Cities across America are caught in a headlong rush to land a professional sports franchise. Five cities—Memphis, Jacksonville, St. Louis, Baltimore, and Charlotte—recently ended a competition to entice the National Football League into their towns. When it was over, the tab for public financing of playing fields had climbed into the hundreds of millions of dollars. Charles Euchner, a political science professor at Holy Cross, provides insight on why cities do this and why it is a bad deal for local taxpayers.
Euchner has studied several cities’ attempts to woo teams and finds much of the competition centers on which locality can provide the biggest cut of public money to team owners. Owners, in turn, make the most of this situation by actively pitting cities against one another with threats to move the franchise to more lucrative environs.
In 1988, the Chicago White Sox effectively used a threat to move to Florida to win public funding for a new baseball park built literally on top of the existing one. The White Sox’s spurned suitor, St. Petersburg, is stuck with an empty Suncoast Dome for which Euchner estimates local residents pay $7.7 million a year in debt service.
Euchner makes the case that franchise owners have adroitly played upon officials’ political fears of “losing” a franchise to win backing for stadium upgrades. The big payoff for the owners is control of stadium skyboxes—luxury suites which can sell for hundreds of thousands of dollars apiece. The Houston Astrodome originated the sky-box in 1965, but they now number in the hundreds for each new stadium built.
Euchner notes that if building stadiums was such a good business venture, more private entities would be willing to step forward and build them. And in fact, where the facilities are privately owned cities earn money rather than spend it. The hugely successful Dodger Stadium in Los Angeles pays $400,000 a year in property taxes.
The oft-repeated mantra that sports franchises generate economic growth is also disputed by numerous studies collected by Euchner. One local official compared the decision on NFL expansion to “whether or not the railroad was coming to your town in the Old West.” But, as the evidence shows, filling a stadium eight times a year does not have the same economic impact as a many-fold increase in transportation capacity. By definition, dollars spent on sporting events are highly disposable and would likely be spent on other forms of entertainment—movies, plays, participatory sports absent the franchise. The difference is that all the economic activity doesn’t occur on a single day, at a single site.
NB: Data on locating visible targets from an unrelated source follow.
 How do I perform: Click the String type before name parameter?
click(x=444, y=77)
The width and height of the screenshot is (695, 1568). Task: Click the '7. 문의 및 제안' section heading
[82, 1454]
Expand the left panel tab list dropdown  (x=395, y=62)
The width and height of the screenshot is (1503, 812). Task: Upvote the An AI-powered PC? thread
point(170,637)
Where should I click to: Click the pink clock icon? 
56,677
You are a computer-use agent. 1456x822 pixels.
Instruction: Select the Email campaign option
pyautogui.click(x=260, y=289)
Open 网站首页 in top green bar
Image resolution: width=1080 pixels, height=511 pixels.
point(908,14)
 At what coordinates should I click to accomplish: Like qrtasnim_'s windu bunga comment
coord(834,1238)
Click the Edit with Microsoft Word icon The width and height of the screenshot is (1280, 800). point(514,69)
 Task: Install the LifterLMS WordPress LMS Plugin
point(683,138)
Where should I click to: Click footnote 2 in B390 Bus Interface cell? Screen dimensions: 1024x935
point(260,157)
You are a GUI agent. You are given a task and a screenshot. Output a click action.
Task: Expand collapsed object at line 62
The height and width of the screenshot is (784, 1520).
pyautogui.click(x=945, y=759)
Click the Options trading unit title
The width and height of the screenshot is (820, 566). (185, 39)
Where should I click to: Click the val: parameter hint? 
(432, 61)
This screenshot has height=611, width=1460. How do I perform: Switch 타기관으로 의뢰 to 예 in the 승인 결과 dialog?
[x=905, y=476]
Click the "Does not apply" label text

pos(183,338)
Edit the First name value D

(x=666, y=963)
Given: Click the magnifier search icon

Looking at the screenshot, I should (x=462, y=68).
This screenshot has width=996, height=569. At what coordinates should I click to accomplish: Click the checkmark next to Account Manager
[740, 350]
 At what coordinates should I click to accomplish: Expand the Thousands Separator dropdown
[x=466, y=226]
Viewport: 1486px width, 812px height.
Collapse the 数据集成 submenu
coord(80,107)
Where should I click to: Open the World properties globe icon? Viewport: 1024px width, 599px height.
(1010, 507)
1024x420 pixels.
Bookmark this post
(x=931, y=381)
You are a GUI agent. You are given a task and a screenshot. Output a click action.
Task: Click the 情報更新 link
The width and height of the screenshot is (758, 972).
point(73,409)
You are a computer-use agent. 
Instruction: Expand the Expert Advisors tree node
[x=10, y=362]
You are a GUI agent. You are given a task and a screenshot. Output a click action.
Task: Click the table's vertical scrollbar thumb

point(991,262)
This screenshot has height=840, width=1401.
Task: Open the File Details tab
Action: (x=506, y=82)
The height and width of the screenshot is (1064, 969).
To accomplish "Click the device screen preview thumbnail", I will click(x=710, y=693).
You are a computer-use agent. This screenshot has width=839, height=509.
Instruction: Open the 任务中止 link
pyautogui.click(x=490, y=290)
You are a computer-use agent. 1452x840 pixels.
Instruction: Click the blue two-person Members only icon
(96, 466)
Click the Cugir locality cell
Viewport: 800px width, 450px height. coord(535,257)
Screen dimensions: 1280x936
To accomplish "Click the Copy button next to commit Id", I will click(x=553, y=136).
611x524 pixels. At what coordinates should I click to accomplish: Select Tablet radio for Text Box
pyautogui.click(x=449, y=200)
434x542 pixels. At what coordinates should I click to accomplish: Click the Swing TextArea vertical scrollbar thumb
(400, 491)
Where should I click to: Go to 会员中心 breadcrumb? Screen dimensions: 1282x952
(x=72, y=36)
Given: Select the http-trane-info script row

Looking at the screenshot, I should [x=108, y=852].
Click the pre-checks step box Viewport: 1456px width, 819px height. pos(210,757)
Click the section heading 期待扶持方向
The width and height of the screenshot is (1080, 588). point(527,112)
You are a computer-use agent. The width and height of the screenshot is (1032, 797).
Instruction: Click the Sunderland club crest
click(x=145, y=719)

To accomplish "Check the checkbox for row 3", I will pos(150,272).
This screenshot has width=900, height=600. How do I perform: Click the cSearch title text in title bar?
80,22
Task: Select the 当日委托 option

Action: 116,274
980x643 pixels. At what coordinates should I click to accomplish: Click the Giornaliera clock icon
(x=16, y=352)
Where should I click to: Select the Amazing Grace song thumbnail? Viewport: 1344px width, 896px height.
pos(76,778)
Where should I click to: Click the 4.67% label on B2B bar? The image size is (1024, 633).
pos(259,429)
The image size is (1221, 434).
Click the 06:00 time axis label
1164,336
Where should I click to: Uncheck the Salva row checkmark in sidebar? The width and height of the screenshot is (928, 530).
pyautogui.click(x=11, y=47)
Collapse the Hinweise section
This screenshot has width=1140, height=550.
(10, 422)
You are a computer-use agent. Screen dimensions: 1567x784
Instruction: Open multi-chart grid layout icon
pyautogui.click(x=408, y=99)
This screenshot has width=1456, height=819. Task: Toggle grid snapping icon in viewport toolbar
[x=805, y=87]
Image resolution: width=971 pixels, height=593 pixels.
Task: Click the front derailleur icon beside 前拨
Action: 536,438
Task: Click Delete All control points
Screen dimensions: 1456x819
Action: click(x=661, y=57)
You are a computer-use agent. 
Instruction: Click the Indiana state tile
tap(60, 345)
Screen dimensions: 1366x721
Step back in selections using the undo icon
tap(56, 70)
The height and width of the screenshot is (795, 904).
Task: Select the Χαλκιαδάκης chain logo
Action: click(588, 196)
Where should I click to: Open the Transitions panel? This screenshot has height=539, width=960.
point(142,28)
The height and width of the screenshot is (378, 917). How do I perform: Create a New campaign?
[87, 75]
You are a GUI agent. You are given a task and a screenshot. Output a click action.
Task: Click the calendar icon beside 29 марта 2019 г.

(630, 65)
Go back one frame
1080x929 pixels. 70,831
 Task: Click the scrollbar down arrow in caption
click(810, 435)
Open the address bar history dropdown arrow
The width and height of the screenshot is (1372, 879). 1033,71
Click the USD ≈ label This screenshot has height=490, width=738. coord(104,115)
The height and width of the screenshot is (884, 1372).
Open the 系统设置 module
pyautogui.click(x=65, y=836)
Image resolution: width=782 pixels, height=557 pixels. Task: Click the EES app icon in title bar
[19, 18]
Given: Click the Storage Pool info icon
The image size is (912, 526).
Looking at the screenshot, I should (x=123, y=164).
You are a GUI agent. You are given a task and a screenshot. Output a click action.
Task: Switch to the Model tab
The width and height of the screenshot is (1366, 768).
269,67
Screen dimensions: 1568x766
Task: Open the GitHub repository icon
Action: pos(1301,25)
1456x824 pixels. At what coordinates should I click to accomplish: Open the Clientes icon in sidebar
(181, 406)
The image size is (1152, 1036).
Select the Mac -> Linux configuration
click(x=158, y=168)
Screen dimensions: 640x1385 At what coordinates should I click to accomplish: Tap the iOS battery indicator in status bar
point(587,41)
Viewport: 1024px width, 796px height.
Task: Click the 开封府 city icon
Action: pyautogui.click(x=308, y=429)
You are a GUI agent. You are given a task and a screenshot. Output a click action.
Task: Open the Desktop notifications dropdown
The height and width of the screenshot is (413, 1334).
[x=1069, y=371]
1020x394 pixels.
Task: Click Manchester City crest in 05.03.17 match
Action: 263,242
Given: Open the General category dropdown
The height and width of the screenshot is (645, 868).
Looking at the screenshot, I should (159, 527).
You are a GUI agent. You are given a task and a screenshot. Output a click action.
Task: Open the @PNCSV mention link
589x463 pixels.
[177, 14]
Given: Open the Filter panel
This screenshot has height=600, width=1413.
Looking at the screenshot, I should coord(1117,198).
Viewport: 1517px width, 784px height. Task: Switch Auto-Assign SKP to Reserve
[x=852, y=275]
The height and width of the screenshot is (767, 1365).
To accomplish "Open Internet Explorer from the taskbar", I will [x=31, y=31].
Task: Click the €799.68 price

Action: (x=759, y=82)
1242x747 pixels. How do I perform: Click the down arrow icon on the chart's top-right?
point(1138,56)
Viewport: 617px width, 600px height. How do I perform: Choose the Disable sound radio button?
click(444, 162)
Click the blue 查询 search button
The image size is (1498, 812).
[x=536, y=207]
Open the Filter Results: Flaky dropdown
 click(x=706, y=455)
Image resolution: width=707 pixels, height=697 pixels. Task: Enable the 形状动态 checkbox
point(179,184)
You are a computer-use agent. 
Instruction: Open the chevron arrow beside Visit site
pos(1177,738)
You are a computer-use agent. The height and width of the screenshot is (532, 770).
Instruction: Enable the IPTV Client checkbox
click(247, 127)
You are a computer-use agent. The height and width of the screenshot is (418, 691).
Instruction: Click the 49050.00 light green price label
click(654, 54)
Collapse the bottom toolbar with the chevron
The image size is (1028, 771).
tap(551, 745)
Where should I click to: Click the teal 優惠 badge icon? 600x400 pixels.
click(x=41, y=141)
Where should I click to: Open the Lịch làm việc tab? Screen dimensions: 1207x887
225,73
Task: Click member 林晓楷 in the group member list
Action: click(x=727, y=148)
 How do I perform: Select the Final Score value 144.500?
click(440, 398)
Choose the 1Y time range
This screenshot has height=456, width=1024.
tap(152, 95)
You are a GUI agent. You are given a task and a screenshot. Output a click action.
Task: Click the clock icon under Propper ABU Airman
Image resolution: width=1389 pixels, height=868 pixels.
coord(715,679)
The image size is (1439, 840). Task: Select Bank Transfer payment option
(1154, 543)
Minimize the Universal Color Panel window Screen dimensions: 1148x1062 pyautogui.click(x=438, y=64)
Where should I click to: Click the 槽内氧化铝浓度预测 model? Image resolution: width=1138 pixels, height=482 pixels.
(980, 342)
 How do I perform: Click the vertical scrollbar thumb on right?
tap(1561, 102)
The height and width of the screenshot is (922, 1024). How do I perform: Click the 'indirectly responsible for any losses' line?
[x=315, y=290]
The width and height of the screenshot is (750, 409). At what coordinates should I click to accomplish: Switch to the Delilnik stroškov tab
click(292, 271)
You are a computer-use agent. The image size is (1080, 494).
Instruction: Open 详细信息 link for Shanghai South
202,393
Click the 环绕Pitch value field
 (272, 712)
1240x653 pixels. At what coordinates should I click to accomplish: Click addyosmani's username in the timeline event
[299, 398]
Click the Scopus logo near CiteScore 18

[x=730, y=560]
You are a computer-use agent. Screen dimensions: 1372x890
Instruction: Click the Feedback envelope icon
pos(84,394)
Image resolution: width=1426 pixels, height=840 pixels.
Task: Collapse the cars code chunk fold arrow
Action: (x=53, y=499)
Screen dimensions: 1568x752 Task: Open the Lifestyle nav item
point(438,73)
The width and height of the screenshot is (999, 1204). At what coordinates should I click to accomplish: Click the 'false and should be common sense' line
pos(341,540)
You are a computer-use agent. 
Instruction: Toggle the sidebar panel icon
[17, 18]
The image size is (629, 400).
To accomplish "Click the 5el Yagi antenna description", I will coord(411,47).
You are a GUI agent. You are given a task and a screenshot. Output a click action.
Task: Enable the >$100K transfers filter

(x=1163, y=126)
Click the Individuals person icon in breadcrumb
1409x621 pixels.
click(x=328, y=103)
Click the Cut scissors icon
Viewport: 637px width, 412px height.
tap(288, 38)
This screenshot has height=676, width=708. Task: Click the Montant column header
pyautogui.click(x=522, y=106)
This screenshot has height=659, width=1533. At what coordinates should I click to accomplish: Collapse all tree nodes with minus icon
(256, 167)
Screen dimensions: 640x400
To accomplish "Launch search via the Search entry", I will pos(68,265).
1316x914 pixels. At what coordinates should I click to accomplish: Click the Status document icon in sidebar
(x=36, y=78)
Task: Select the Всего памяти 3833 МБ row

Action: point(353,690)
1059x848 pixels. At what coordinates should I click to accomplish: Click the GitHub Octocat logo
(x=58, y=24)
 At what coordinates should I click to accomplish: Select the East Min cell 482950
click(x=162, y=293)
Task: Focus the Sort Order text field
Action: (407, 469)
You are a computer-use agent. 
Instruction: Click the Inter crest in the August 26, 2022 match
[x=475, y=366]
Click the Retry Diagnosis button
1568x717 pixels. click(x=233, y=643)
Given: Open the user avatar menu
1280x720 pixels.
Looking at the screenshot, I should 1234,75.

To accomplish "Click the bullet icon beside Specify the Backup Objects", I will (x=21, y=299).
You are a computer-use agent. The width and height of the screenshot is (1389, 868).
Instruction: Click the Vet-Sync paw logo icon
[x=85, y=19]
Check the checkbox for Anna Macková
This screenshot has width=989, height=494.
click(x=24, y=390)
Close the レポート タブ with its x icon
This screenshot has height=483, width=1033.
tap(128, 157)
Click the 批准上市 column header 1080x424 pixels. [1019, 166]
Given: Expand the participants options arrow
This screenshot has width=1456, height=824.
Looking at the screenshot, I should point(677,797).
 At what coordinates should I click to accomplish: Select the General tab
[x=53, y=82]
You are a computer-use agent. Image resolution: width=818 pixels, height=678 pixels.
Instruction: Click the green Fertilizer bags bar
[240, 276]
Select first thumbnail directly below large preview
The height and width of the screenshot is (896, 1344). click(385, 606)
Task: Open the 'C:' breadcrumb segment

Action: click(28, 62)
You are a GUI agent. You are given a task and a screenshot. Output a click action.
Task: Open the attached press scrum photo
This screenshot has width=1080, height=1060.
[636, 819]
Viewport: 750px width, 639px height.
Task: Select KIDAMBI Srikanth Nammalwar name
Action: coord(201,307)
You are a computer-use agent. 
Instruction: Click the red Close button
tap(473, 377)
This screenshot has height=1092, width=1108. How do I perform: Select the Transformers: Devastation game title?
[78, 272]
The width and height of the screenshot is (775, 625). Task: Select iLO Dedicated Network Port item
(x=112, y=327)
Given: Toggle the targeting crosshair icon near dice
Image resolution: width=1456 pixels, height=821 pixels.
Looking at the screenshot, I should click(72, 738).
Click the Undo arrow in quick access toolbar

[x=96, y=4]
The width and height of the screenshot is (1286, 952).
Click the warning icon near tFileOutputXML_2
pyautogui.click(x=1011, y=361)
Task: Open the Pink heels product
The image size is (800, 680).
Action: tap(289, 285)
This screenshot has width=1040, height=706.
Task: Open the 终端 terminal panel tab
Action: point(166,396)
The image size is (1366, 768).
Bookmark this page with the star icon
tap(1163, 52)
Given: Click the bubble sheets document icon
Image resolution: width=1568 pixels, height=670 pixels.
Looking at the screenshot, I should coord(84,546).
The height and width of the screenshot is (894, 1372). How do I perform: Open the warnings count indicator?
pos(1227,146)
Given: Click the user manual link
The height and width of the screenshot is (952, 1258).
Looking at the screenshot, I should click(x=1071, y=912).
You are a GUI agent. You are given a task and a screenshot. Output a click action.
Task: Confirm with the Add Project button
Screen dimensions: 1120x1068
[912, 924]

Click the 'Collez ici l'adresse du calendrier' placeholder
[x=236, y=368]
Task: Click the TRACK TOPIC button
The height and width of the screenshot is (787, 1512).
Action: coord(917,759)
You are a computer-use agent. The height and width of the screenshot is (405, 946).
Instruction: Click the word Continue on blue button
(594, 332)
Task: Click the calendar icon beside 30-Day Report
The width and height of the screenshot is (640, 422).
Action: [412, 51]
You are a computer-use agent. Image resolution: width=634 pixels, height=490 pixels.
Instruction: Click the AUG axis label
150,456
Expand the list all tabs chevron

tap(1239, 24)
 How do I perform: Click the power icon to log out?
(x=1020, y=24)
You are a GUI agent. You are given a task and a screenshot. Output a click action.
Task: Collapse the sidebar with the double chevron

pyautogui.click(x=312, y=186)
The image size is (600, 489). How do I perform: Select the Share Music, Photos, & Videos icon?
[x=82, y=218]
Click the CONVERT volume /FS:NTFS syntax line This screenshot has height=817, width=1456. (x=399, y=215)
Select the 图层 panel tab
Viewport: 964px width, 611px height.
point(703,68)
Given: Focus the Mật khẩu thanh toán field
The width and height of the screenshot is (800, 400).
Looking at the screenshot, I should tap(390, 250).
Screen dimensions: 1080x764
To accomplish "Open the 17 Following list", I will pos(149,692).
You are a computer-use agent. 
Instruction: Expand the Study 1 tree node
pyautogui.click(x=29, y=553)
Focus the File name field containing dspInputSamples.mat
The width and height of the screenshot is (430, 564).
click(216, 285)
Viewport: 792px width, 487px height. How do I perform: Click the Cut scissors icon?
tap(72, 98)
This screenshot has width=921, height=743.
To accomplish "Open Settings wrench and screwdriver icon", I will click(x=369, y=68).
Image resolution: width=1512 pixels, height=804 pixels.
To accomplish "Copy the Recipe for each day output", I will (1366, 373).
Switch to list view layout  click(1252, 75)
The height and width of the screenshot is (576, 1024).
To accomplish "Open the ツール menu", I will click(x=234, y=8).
Euchner also argues that when compared to other forms of social spending, such as job training, government subsidies for sports teams lag behind in generating a return. However, that line of argument is dangerous: it could entice local officials to graft a “job training” element into their stadium building plans rather than eschew the endeavor outright. It also overlooks the cost of taking of resources from the private sector in the first place.
There is every sign the frenzy for sports franchises is intensifying. The state of New York recently authorized funds to help communities keep and attract minor league baseball teams while two Chicago suburbs now spar over a farm team. Officials from every city, town, and hamlet would do well to listen to Euchner’s warnings lest they get sucked into a game they cannot win. 
Jeff Taylor is National Political Reporter for Evans & Novak in Washington, D.C.